Dex-Net 2.0 Dataset for Robotic Grasping

Updated 19 March 2026

Dex-Net 2.0 is a large-scale synthetic dataset featuring 6.7 million datapoints with rendered depth images, grasp parameters, and analytic quality metrics for robust robotic grasp planning.
It integrates 1,500 3D object models with detailed noise simulation and parallel-jaw grasp sampling to provide supervisory data for deep neural network training.
The dataset supports both synthetic validation and real-world trials, achieving high classification accuracy and success rates in rapid grasp planning benchmarks.

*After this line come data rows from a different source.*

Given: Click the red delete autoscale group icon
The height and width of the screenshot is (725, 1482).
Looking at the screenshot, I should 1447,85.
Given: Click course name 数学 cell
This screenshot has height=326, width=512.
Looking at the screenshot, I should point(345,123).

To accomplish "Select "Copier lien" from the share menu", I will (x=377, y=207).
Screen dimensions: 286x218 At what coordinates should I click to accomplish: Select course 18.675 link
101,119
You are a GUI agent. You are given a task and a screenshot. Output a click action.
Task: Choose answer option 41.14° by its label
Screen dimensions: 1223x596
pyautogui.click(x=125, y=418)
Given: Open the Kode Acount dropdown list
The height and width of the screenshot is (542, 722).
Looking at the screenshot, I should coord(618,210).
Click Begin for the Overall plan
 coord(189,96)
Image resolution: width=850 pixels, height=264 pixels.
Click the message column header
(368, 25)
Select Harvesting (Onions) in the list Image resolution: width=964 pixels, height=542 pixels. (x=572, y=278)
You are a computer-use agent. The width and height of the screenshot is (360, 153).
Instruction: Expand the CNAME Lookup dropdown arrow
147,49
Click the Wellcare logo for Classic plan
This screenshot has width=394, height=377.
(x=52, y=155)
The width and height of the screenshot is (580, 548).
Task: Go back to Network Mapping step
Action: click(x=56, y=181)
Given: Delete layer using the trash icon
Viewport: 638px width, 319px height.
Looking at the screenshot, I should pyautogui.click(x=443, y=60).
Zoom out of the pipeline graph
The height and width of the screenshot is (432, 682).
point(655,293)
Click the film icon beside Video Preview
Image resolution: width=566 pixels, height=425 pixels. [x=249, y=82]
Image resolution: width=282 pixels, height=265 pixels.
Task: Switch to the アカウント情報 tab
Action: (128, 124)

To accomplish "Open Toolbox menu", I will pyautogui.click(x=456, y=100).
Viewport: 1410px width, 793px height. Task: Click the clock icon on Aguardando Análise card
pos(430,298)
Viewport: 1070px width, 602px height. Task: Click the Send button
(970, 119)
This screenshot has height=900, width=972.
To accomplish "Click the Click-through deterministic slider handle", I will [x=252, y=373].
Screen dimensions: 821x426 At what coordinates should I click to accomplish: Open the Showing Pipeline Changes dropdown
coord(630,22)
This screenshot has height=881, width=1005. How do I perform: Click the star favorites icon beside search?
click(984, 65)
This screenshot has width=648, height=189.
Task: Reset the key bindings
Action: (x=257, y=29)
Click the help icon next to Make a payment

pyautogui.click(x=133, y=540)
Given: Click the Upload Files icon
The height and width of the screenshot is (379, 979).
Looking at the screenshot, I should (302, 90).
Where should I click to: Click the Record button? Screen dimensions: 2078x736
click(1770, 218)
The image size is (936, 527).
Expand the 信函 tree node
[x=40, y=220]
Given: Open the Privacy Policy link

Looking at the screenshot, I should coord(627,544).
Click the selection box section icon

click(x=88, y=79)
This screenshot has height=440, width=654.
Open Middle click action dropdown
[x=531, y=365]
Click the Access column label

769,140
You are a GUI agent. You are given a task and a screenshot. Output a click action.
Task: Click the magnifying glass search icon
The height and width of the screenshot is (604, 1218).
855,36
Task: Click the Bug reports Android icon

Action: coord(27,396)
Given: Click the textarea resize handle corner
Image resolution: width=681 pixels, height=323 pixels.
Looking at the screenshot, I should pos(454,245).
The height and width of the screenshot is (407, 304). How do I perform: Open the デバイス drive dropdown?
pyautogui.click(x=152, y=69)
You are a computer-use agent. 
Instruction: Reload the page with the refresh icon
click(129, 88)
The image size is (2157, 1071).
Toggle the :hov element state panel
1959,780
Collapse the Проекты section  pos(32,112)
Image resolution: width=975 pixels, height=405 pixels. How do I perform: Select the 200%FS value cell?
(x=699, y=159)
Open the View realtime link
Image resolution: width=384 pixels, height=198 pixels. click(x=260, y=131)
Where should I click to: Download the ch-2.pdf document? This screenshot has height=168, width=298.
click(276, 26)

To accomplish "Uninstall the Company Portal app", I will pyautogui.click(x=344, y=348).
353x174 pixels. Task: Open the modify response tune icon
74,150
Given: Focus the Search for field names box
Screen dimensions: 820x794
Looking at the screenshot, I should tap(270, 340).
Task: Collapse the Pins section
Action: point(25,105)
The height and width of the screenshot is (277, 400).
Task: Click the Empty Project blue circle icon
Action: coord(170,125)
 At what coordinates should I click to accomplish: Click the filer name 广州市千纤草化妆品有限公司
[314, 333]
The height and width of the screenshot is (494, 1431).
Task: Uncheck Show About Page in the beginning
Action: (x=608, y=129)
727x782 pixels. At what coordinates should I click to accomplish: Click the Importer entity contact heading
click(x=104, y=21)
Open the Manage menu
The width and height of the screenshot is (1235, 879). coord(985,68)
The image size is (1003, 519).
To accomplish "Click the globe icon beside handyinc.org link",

Dex-Net 2.0 is a large-scale synthetic dataset developed for robust robotic grasp planning. It consists of 6.7 million datapoints, each comprising a rendered point cloud, a parallel-jaw grasp configuration, and an analytic grasp robustness metric. Constructed from 1,500 3D object models in thousands of randomized poses, Dex-Net 2.0 was specifically designed to provide supervisory data for data-driven grasp quality prediction using only depth images. This dataset enables rapid and reliable grasp planning with deep neural networks, bridging the gap between analytic and empirical approaches in robotic manipulation (Mahler et al., 2017).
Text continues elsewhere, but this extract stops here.